Werder Bremen machte die Entscheidung am Dienstag offiziell und ordnete sie als Personalie im Torwartteam ein. Kolke bleibt damit weiterhin Teil der Gruppe, die im Alltag der Profimannschaft eine wichtige Trainingsfunktion erfüllt. Konkrete Vertragsmodalitäten veröffentlichte der Verein nicht. Deshalb ist nur belastbar, dass der Vertrag vorzeitig verlängert wurde. Einzelne Medien berichten von einer möglichen Laufzeit bis 2028. Bestätigt ist diese Angabe bislang nicht, weshalb sie nicht als gesicherte Vertragsdauer gelten kann.

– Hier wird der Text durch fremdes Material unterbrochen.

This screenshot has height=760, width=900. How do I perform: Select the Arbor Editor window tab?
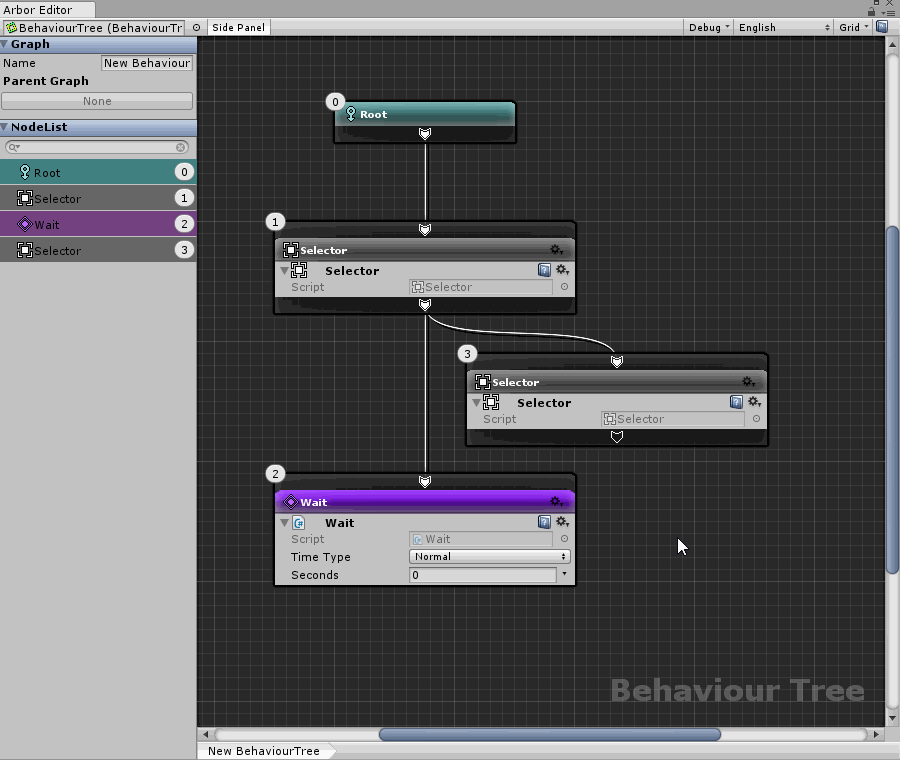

Kolke war 2024 aus Rostock nach Bremen gekommen. Bei Hansa war er zuvor Stammtorwart und Kapitän. In Bremen war seine Aufgabe von Beginn an anders angelegt. Der Keeper sollte als erfahrener Rückhalt die Torwartgruppe ergänzen, im Training Druck machen und mit seiner Routine auch abseits der Spiele helfen. Diese Rolle bleibt zentral. Für Werder geht es bei der Verlängerung daher nicht um eine neue Nummer eins, sondern um Kontinuität hinter den regelmäßig eingesetzten Torhütern.
Peter Niemeyer, Leiter Profifußball bei Werder Bremen, stellte die verlässliche Arbeit Kolkes in den vergangenen beiden Jahren heraus. Nach Darstellung des Vereins erfüllt der Torwart die Erwartungen an seine Rolle vollständig. Auch Torwarttrainer Christian Vander betonte die Bedeutung Kolkes für die tägliche Arbeit. Besonders seine Erfahrung, seine Vorbereitung auf die Einheiten und sein Einfluss auf jüngere Spieler werden intern hervorgehoben. Damit bleibt Kolke für Werder vor allem ein Stabilitätsfaktor im Trainingsbetrieb.
Die Personalie zeigt, dass Werder im Torwartbereich weiter auf eine klare Rollenverteilung setzt. Ein dritter Torwart steht selten im Mittelpunkt, kann für einen Bundesligakader aber dennoch wichtig sein. Er hält das Trainingsniveau hoch, ist im Notfall verfügbar und kann jüngeren Keepern Orientierung geben. Kolke bringt dafür reichlich Profierfahrung mit. Dass Werder den Vertrag verlängert, spricht für Vertrauen in genau diese Funktion. Für den Spieler bedeutet die Entscheidung Planungssicherheit in einer bewusst angenommenen Rolle.